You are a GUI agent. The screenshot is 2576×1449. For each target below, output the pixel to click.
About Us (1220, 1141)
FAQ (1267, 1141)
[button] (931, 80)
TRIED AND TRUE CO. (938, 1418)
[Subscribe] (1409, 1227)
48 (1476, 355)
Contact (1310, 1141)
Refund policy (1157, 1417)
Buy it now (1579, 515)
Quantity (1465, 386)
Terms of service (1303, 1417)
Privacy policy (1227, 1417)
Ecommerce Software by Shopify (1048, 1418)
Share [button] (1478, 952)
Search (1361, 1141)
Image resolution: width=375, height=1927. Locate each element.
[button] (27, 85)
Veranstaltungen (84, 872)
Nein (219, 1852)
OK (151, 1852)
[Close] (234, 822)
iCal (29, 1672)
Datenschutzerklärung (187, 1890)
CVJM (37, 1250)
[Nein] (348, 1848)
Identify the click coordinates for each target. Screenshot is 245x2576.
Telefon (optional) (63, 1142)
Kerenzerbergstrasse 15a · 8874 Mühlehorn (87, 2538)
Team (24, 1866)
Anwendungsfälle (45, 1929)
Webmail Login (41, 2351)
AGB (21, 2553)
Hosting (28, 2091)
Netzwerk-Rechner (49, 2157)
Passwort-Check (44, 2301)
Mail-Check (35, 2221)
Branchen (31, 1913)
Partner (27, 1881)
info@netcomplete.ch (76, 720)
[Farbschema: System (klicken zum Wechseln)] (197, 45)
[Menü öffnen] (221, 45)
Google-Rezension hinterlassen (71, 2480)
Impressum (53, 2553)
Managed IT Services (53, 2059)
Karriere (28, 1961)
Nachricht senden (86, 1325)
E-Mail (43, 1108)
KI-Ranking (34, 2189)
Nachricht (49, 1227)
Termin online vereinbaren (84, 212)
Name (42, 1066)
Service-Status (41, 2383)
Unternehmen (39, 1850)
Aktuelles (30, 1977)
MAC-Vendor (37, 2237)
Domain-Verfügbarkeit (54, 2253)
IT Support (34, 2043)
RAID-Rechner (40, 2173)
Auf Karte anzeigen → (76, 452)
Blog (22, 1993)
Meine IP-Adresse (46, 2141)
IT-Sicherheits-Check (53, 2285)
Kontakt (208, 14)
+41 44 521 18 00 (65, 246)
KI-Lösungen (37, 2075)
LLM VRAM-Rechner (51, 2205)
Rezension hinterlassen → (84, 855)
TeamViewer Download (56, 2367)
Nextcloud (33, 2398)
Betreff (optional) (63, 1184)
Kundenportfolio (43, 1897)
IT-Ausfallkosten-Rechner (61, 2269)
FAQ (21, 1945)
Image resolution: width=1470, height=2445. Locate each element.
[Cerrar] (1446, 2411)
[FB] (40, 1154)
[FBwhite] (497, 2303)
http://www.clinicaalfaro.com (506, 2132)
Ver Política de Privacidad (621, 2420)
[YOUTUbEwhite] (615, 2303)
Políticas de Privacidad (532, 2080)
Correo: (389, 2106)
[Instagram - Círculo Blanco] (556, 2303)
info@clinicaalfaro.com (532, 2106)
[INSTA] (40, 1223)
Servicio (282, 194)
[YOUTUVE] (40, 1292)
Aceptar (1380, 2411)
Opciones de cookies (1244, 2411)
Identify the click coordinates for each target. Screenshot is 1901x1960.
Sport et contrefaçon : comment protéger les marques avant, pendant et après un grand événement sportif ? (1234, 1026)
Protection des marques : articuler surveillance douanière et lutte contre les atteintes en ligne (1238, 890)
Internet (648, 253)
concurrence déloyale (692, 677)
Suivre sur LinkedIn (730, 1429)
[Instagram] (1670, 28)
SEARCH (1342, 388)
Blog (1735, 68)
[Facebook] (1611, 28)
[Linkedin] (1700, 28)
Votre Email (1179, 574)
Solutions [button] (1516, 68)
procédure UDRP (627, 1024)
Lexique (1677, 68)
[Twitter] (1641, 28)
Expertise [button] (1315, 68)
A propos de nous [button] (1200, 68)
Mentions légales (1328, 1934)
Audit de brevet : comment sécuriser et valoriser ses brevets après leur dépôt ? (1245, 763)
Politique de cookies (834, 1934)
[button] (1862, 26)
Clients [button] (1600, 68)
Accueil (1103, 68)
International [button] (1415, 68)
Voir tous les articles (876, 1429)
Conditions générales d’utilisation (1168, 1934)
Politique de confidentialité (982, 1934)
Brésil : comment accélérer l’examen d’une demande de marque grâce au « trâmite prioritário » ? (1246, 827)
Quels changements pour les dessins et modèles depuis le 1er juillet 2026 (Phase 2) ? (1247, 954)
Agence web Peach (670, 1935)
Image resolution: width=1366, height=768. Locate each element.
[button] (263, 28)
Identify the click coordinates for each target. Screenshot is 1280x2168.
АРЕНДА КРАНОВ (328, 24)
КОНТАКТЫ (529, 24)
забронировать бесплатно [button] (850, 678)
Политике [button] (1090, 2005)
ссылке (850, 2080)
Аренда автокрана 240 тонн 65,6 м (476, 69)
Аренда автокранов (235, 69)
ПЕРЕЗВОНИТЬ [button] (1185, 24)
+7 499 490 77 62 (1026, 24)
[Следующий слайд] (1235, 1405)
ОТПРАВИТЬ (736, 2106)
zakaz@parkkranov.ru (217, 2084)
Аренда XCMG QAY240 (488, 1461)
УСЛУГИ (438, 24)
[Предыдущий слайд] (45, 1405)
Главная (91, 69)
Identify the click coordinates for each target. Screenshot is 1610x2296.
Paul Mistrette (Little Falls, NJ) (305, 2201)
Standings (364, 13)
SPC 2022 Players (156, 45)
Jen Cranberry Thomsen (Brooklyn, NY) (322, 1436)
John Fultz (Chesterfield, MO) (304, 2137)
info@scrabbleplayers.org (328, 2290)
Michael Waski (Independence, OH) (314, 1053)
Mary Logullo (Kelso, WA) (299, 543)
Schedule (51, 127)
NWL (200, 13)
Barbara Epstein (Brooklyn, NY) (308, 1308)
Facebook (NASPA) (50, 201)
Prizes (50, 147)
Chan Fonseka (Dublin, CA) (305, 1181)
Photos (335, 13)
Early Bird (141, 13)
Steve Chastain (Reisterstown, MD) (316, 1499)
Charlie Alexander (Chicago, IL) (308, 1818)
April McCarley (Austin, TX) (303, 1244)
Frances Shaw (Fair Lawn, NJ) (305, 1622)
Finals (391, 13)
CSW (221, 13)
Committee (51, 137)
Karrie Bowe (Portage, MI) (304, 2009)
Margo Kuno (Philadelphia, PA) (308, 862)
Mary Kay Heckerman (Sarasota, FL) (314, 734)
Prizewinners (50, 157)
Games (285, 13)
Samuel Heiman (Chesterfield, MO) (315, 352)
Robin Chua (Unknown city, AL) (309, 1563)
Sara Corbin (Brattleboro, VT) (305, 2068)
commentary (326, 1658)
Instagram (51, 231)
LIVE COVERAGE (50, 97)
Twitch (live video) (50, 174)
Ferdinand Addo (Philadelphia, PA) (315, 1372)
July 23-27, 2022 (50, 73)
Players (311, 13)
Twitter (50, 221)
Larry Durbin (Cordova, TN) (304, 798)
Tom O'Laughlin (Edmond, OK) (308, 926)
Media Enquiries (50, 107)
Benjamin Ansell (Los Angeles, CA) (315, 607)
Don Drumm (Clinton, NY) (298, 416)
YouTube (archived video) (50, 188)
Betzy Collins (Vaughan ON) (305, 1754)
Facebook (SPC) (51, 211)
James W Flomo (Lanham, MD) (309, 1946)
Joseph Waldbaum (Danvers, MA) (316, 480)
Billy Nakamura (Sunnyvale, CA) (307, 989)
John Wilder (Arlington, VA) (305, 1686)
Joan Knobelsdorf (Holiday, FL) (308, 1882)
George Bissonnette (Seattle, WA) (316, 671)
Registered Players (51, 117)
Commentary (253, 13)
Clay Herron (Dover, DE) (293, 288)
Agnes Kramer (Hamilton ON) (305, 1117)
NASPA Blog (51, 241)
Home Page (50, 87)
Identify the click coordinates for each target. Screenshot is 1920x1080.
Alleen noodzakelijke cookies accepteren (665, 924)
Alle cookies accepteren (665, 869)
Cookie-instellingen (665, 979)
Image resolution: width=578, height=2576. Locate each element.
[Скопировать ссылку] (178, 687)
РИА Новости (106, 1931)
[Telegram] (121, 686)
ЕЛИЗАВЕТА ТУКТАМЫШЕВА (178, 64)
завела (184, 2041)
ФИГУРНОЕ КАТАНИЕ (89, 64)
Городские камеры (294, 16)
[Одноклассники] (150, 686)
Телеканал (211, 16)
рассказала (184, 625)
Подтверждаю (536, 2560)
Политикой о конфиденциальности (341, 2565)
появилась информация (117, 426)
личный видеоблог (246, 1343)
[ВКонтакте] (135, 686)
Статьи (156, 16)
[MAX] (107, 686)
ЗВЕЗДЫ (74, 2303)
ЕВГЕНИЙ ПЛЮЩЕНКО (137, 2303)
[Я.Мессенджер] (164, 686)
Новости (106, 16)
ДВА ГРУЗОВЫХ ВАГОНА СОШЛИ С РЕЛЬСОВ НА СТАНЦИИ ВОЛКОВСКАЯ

[Your goal]
The lines above from the one containing "Clients [button] (1600, 68)" through the one containing "[button] (263, 28)" are to be set down exactly, and no others.

[Response to this task]
Clients [button] (1600, 68)
Accueil (1103, 68)
International [button] (1415, 68)
Voir tous les articles (876, 1429)
Conditions générales d’utilisation (1168, 1934)
Politique de confidentialité (982, 1934)
Brésil : comment accélérer l’examen d’une demande de marque grâce au « trâmite prioritário » ? (1246, 827)
Quels changements pour les dessins et modèles depuis le 1er juillet 2026 (Phase 2) ? (1247, 954)
Agence web Peach (670, 1935)
Image resolution: width=1366, height=768. Locate each element.
[button] (263, 28)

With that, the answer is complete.